Nano-molybdenum carbide/carbon nanotubes composite as bifunctional anode catalyst for high-performance Escherichia coli-based microbial fuel cell

• Nano-Mo2C/CNTs composite was used as bifunctional anode electrocatalyst for microbial fuel cell.
• CNTs are biocompatible and facilitate electron transfer via c-type cytochrome and nanowires.
• Nano-Mo2C exhibits electrocatalytic activity towards the oxidation of metabolite hydrogen.
• Composite yields a comparable activity to platinum as anode catalyst of microbial fuel cell.

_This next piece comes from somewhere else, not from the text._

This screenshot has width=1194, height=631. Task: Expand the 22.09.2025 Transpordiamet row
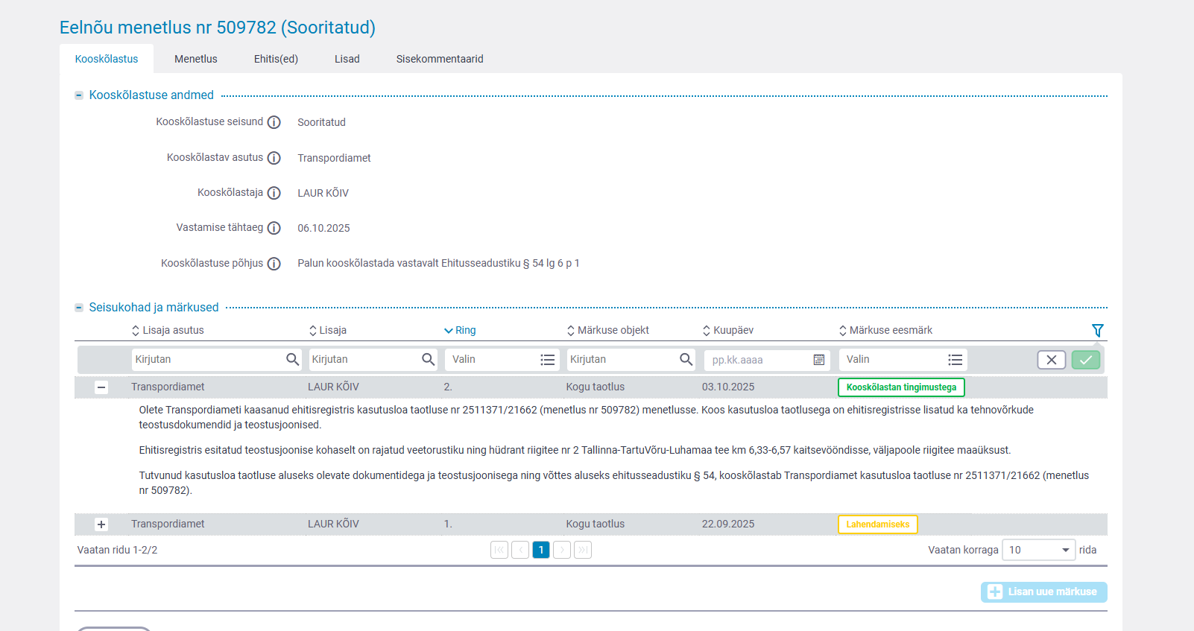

A novel electrode, carbon felt-supported nano-molybdenum carbide (Mo2C)/carbon nanotubes (CNTs) composite, was developed as platinum-free anode of high performance microbial fuel cell (MFC). The Mo2C/CNTs composite was synthesized by using the microwave-assisted method with Mo(CO)6 as a single source precursor and characterized by using X-ray diffraction and transmission electron microscopy. The activity of the composite as anode electrocatalyst of MFC based on Escherichia coli (E. coli) was investigated with cyclic voltammetry, chronoamperometry, and cell discharge test. It is found that the carbon felt electrode with 16.7 wt% Mo Mo2C/CNTs composite exhibits a comparable electrocatalytic activity to that with 20 wt% platinum as anode electrocatalyst. The superior performance of the developed platinum-free electrode can be ascribed to the bifunctional electrocatalysis of Mo2C/CNTs for the conversion of organic substrates into electricity through bacteria. The composite facilitates the formation of biofilm, which is necessary for the electron transfer via c-type cytochrome and nanowires. On the other hand, the composite exhibits the electrocatalytic activity towards the oxidation of hydrogen, which is the common metabolite of E. coli.